======== Text for analysis

ThreeYears wrote:stugots26 wrote:I get a little annoyed when people on here don't consider a PhD in the hard sciences to mean much.
While the few classes I took may practice grade inflation, and that may be the case why my graduate GPA was almost 4, I was doing research and teaching as well from the week I arrived in the program.
I ran my own lab and performed independent research approximately 12 hours a day, 6 days a week, 50.5 weeks a year for slave wages for 6 years in a stinky lab, inhaling fumes, that no one working in "the real world" would ever have put up with. I had annual reviews, progress reports, and regular oversight, despite no financial incentive to produce results and no reasonable, predicted graduation schedule. It was the hardest thing in the world to come in to work the morning after an important reaction failed and find a way to work around the problem. I handled the extra weight as a TA that the rent-a-lecturer organic professors weren't willing to pull, and oftentime felt like I was lecturing myself. I wager that I had just as much real world experience as anyone else on this forum.

================
======== Source material

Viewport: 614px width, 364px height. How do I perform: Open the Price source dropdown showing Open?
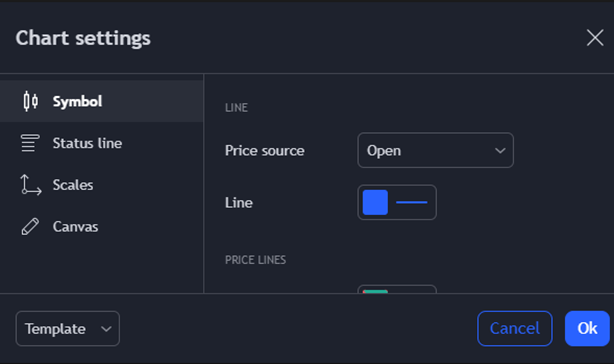(435, 150)
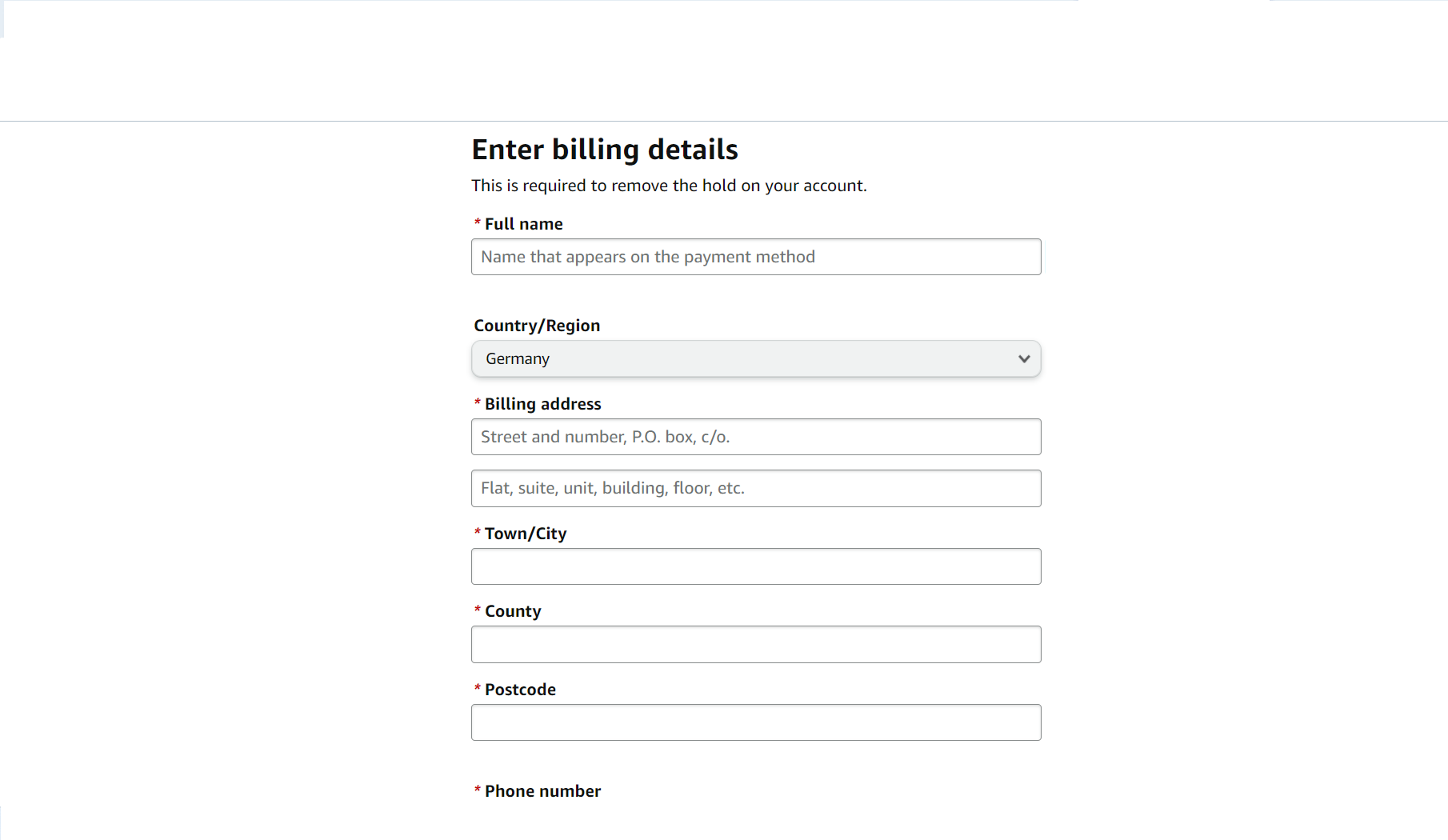Focus the County text field
This screenshot has width=1448, height=840.
756,644
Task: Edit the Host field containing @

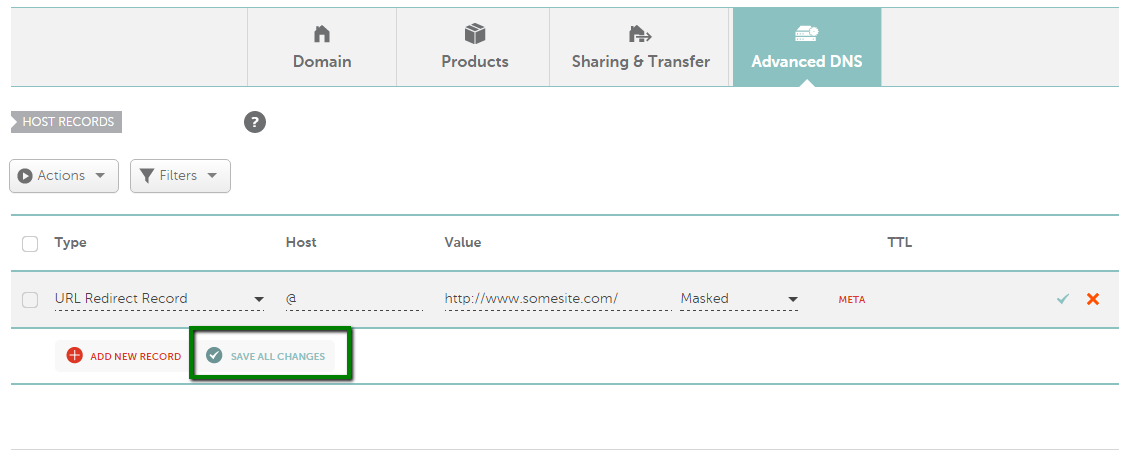Action: pos(355,299)
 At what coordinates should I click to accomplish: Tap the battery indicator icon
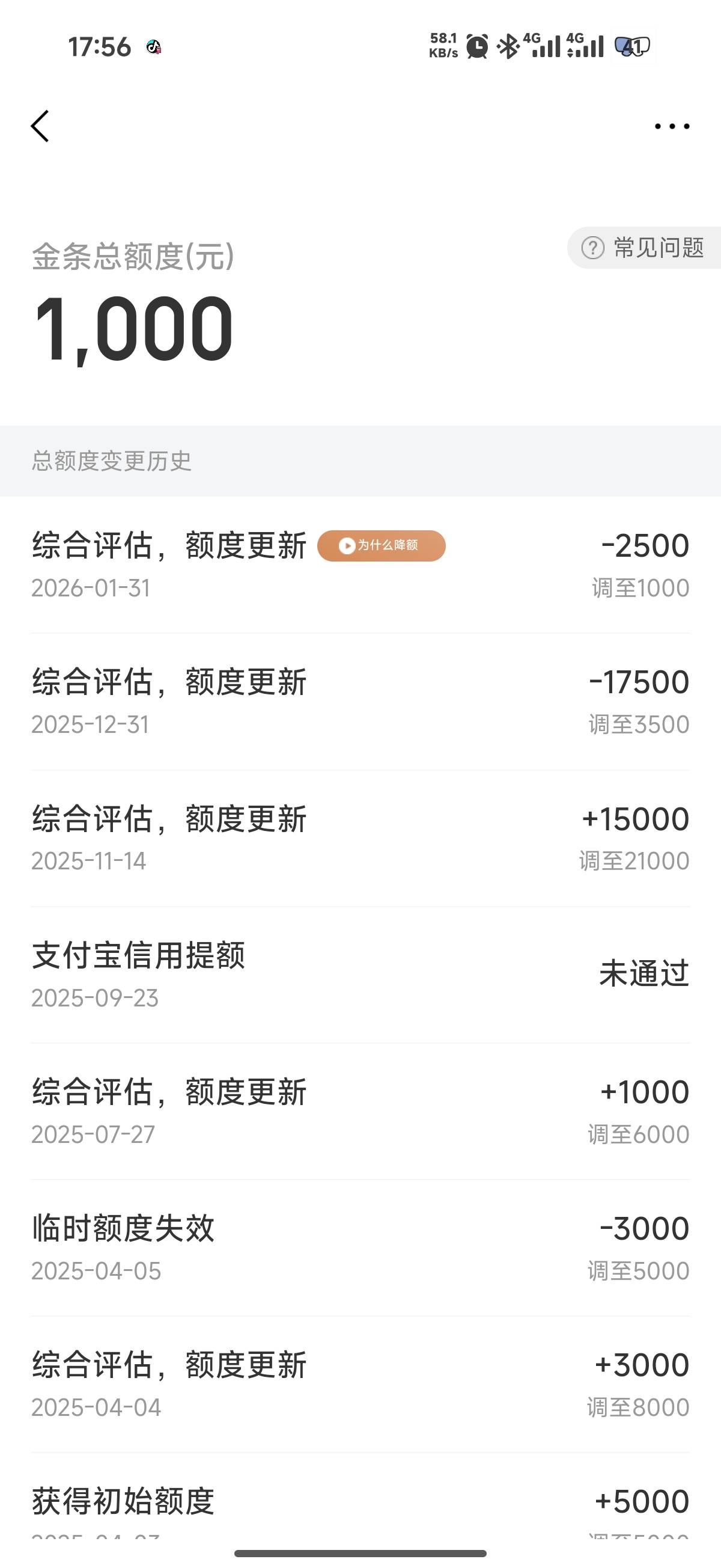pos(633,46)
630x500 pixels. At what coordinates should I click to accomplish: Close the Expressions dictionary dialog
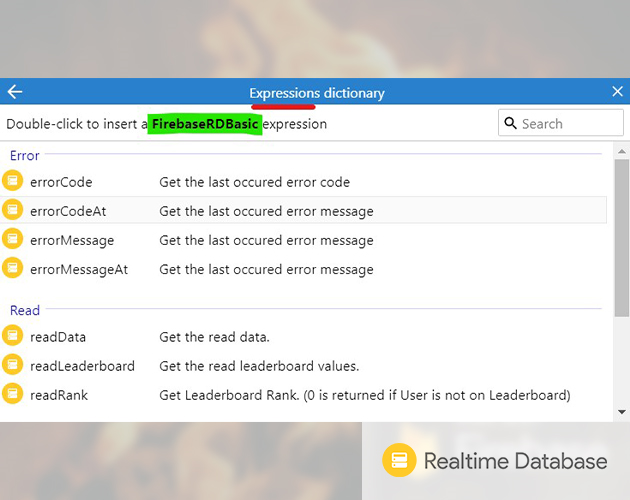point(617,92)
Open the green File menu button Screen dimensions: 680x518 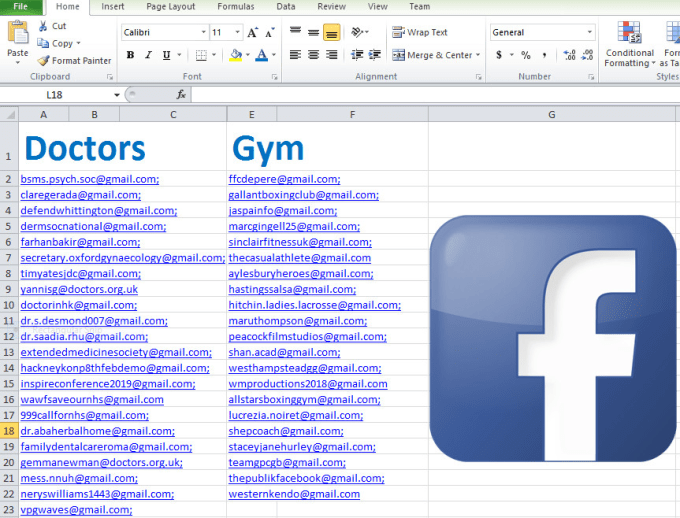coord(20,6)
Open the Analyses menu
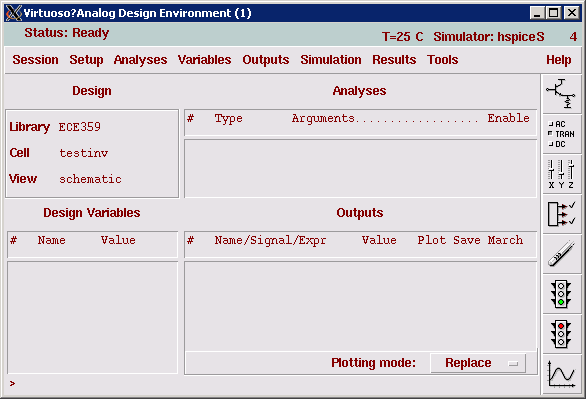 (141, 60)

================

Exercise tasks:
**A)** Rewrite the paragraph of the PhD post that begins "I ran my own lab" as a short bulleted list that keeps its main facts.
**B)** Return the part of the PhD post between "While the few" and "in the program.", inclusive, copied word for word.
**C)** Based on the PhD post, answer yes or no to each statement and quote the words that decide it: (i) The writer did research and teaching from the week they arrived in the program. (ii) The writer's graduate GPA was a full 4. (iii) The writer worked in the lab for 6 years.

Per-task answers:
**A)**
- Ran their own lab and did independent research about 12 hours a day, 6 days a week, 50.5 weeks a year, for 6 years, for very low pay, in a smelly lab full of fumes
- Had annual reviews, progress reports and regular oversight, with no financial reason to produce results and no predictable graduation date
- Found it very hard to come in after an important reaction failed and work around the problem
- As a TA, carried extra work that the rent-a-lecturer organic professors wouldn't take on, and often felt like the one lecturing
- Believes they had as much real-world experience as anyone else on the forum

**B)**
While the few classes I took may practice grade inflation, and that may be the case why my graduate GPA was almost 4, I was doing research and teaching as well from the week I arrived in the program.

**C)**
(i) Yes: "I was doing research and teaching as well from the week I arrived in the program."
(ii) No: "my graduate GPA was almost 4"
(iii) Yes: "for 6 years in a stinky lab"